>>>

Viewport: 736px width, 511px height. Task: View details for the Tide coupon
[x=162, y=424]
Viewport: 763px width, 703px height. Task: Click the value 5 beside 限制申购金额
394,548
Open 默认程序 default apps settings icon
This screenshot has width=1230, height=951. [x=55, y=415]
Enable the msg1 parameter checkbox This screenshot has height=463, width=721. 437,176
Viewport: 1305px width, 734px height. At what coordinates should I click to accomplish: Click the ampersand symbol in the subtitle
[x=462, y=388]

<<<
>>>

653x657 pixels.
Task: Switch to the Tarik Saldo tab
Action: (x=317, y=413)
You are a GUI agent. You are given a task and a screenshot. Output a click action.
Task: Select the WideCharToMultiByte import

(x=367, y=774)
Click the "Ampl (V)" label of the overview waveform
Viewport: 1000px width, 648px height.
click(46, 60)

<<<

Directions for this task
In the data above, start at the line that has "Viewport: 763px width, 703px", stop after the line that has "Enable the msg1", and print every line in between exactly as it stands.

Problem solution
Viewport: 763px width, 703px height. Task: Click the value 5 beside 限制申购金额
394,548
Open 默认程序 default apps settings icon
This screenshot has width=1230, height=951. [x=55, y=415]
Enable the msg1 parameter checkbox This screenshot has height=463, width=721. 437,176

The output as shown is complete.